--- Task details ---
Reproduce word for word the part of the lunch story below that begins at "He invited me" and ends after "front of me.".

═════ Reading text

He is one of those people who is impressed with the idea of movie stars and celebrities and talks about whoever has the lastest headlines. Depending on whether he finds them the kind of talent he appreciates he spends a lot of time praising or blaspheming them. He is a good person with a history of poor choices. Like lunch.

He invited me to lunch and I let him choose the place where we would eat. He chose a little restaurant with a crepe menu and kept telling me that before the place changed its name it had really great sandwiches. When the server came to take our order he ordered a sandwich. The server was very accommodating and asked him what kind of sandwich he would like and my friend told him chicken salad. There were no sandwiches on the menu at all, but the server said we don't have chicken salad but I think we can make a sandwich with a broiled chicken breast and some veggies. My friend thought that sounded fine and agreed. He told the server what kind of bread he wanted and that was that. When his lunch arrived he said as the server walked away, "I am unimpressed." When he said this I refrained from comment. Then when lunch was over the server came over and placed the bill in front of me.

══════════
═════ Data rows

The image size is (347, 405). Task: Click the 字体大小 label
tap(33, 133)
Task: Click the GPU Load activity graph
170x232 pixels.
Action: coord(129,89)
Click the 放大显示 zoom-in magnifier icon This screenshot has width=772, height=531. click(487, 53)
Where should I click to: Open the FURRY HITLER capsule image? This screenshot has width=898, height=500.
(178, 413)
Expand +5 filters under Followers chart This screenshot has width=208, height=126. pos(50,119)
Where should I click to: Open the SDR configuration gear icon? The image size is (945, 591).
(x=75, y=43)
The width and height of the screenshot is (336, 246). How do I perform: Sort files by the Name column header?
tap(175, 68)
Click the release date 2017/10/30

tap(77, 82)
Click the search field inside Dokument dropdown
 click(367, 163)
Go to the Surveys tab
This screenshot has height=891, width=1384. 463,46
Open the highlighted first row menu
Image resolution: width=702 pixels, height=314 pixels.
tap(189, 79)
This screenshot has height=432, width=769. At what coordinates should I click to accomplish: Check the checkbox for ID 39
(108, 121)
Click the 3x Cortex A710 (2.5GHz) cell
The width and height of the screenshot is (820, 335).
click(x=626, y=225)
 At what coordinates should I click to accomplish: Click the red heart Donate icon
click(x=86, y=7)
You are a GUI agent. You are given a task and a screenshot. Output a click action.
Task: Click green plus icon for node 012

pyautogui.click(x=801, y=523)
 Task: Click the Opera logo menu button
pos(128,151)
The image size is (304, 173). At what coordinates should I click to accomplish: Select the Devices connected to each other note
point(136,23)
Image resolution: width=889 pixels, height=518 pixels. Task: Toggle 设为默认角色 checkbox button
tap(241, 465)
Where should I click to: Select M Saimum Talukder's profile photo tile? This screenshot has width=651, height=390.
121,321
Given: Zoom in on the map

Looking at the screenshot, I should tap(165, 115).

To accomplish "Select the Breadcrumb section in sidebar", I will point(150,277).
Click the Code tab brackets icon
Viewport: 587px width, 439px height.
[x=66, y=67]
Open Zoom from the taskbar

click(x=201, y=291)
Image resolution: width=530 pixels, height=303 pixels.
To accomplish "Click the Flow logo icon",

══════════

--- The reply ---
He invited me to lunch and I let him choose the place where we would eat. He chose a little restaurant with a crepe menu and kept telling me that before the place changed its name it had really great sandwiches. When the server came to take our order he ordered a sandwich. The server was very accommodating and asked him what kind of sandwich he would like and my friend told him chicken salad. There were no sandwiches on the menu at all, but the server said we don't have chicken salad but I think we can make a sandwich with a broiled chicken breast and some veggies. My friend thought that sounded fine and agreed. He told the server what kind of bread he wanted and that was that. When his lunch arrived he said as the server walked away, "I am unimpressed." When he said this I refrained from comment. Then when lunch was over the server came over and placed the bill in front of me.